True Dharma therefore has to take one more step forward and see that no individual in society is put to the necessity of feeling himself an object of another’s pity, charity, or free service to which he has no right. Every man, woman and child should have a right to a share in all the goods and services, material intellectual, aesthetic and spiritual, available in the community. Every unit in society should have the right to share in the creation of such goods and services; he or she should be granted the right of opportunity to work with others for the production of common goods, for so long as any one does not take a share in the production for lack of opportunities, he cannot escape being conscious of the fact that he is misappropriating the fruits of others’ work, and he thereby loses self-respect. This would ultimately imply that all sources of wealth and means of production should be made the common property of society as a whole and that there should be no have-nots depending upon the goodwill and charity of the haves. This leads to socialism, for the sense of rights which is the sine qua non of self-respect for every normal man is secured for everyone only in a socialist community. Receiving charity or Danam is as repugnant to the spirit of socialism as to the spirit of true Dharma.
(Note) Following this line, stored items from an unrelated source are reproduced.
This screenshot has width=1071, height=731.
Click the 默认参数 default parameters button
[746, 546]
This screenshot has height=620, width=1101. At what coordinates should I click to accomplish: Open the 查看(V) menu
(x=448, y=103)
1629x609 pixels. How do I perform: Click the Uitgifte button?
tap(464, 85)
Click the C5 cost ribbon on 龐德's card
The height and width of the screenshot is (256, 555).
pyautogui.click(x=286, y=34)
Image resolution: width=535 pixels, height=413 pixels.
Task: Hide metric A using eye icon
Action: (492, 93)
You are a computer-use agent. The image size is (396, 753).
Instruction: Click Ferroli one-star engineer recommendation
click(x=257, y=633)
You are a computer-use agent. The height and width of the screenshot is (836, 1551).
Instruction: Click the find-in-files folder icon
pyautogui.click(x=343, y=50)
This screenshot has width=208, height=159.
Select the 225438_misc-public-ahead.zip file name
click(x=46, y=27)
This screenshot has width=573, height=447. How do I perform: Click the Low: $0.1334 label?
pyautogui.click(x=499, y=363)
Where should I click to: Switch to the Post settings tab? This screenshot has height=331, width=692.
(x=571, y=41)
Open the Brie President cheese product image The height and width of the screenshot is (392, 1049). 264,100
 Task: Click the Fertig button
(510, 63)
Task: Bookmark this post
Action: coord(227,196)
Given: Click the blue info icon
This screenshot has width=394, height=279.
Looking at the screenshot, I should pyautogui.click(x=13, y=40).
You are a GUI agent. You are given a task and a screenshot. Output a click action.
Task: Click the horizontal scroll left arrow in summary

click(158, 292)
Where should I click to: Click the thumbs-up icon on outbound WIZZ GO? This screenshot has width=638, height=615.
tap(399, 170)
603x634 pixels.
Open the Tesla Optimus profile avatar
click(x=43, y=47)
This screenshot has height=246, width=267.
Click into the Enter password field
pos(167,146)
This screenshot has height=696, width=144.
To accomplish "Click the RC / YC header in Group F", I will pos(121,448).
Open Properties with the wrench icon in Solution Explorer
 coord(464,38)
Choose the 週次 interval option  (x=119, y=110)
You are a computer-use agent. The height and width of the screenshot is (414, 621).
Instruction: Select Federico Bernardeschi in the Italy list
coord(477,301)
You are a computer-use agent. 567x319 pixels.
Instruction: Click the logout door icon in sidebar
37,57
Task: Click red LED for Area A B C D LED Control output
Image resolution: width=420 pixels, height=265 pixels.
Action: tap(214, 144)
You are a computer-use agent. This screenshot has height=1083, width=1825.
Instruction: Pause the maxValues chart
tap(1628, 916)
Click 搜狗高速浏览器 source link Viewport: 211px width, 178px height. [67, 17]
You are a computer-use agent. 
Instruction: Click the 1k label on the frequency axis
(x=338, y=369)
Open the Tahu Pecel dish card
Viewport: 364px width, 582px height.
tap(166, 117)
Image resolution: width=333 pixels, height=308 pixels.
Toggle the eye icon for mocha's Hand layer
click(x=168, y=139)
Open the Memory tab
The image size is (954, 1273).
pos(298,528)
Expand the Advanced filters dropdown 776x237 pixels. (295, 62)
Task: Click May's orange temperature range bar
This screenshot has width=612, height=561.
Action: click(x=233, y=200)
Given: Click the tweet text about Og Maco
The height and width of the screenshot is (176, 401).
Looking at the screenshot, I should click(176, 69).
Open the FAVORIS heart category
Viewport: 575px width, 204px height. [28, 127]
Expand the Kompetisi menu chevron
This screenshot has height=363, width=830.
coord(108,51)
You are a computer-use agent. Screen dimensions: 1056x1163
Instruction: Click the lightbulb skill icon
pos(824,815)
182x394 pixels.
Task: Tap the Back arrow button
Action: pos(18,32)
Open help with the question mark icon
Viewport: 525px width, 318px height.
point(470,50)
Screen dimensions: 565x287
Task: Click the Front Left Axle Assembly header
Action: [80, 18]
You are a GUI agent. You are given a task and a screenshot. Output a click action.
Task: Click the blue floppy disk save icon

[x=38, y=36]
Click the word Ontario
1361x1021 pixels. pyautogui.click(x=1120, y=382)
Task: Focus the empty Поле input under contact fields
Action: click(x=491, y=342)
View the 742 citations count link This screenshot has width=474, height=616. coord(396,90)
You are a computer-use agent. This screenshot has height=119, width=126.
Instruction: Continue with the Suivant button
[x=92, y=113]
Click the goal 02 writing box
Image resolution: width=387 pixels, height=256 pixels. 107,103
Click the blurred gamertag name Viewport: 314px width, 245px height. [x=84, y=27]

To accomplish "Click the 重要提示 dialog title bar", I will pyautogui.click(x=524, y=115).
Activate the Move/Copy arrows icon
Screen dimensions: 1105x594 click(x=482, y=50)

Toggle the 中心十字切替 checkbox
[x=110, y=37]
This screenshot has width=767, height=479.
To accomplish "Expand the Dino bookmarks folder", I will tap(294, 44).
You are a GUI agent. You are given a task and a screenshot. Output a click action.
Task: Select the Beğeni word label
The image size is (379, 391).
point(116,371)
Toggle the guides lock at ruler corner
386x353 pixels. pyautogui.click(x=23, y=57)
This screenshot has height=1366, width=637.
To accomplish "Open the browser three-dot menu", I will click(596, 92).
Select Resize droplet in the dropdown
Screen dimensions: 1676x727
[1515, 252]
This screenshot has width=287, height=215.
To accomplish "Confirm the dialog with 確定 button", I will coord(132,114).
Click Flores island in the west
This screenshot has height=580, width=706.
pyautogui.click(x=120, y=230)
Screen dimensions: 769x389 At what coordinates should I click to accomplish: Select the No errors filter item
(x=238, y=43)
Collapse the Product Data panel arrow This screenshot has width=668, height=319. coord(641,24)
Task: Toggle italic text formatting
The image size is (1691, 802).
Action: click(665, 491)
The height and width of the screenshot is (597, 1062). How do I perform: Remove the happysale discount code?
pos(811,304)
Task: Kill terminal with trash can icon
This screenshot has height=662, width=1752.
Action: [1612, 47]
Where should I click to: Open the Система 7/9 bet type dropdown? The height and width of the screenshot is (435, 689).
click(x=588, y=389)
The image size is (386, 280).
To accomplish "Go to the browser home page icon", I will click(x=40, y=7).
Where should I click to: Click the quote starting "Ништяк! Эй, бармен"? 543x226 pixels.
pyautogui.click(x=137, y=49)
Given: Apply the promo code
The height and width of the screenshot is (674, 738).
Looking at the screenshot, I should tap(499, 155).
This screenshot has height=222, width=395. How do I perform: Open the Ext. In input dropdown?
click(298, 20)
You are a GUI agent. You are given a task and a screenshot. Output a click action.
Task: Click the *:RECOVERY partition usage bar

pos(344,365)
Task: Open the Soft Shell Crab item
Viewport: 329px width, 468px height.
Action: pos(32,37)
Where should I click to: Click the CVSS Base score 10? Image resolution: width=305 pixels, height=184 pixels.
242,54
The truth must be emphasized that if charity and self-sacrificing service are desirable things, then socialism ought to be even more desirable; for while the objective of socialism and of philanthropic efforts remains the same, socialism achieves with plan and method on a vaster scale what philanthropy seeks to do haphazardly and unmethodically on a smaller scale. Modern Russia has demonstrated that what philanthropy in other countries has aspired to do, but could not, can be done under a socialist scheme of life. Philanthropy can have a place in social life only so long as there is nothing better to replace it; and when socialism is established, philanthropy finds that its goal is already attained and is itself of no further use. Philanthropy is at best only a halfway house towards attaining the objective of socialism, which is the natural and complete fulfillment of all that philanthropy seeks to fulfill.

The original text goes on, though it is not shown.